February 13, 2013

Jeff Streeby


Target Ship

It’s 1921 and Kaiser Bill’s coastal raider UB88, her harmless iron breached by Bull Halsey’s well-trained gun crews on the Wickes, slides away bow-first, crash-diving into her infinite future. Six miles off Long Beach, she sits upright on the bottom, her dark compartments filling with sand.  All around her, like little stars burning in cold currents of space, hunting lamps of moon-eyed fish light her way.

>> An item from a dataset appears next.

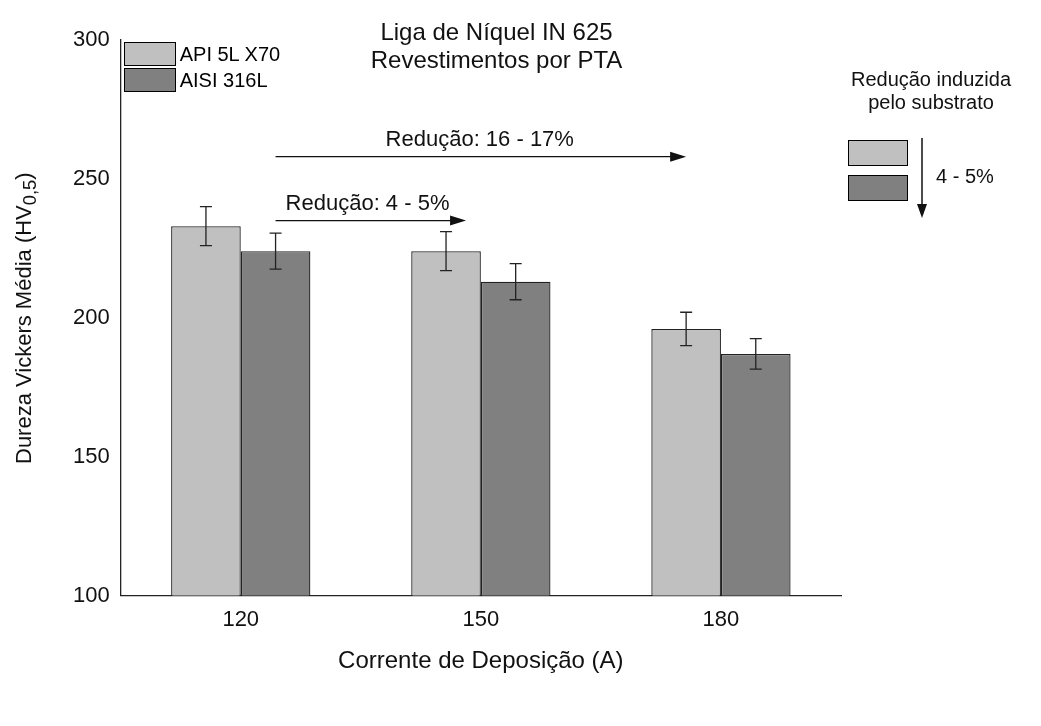 This screenshot has height=726, width=1041. I want to click on x-tick-label: 150, so click(481, 618).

Every hour, ships put to sea. Every hour, ships arrive somewhere. Day in and day out, green waves break on every shore. Every coastal wind bends its saltgrass. Gannets hover, pitch up, veer sharply away. From our point of view, all these things are indisputable.

You get it, don’t you?

Even before she leaves the slips, UB88 is forever fixed as we are in the present. She cannot be erased. In the depths, cold currents wash the wreck. Coral finds anchorage there and builds, shell on shell, dumbly upward. Scorpion fish and rock cod haunt the deck. Like we will, she herself will resolve in time to rude materials, but though her mass disperse, each forgotten effect her presence has achieved even upon the sediments under her keel will be real.

Nothing is lost.

Every night the same stars mark the mysterious currents of the universe. The same sea roars in the dark heart of any empty conch. Whether it means anything or not, every hour another sail fills with its irresistible wind.

Cool evening—

In the temple pond,
koi rise
to touch a summer moon.


CP

Jeff Streeby grew up in Sioux City, Iowa, where he attended Morningside College. He holds an MFA in Poetry from Gerald Stern’s program at New England College in Henniker, New Hampshire.  He is a horseman, cowboy poet and performer whose work has appeared in Verdad, Southwest American Literature, Los Angeles Review, and others.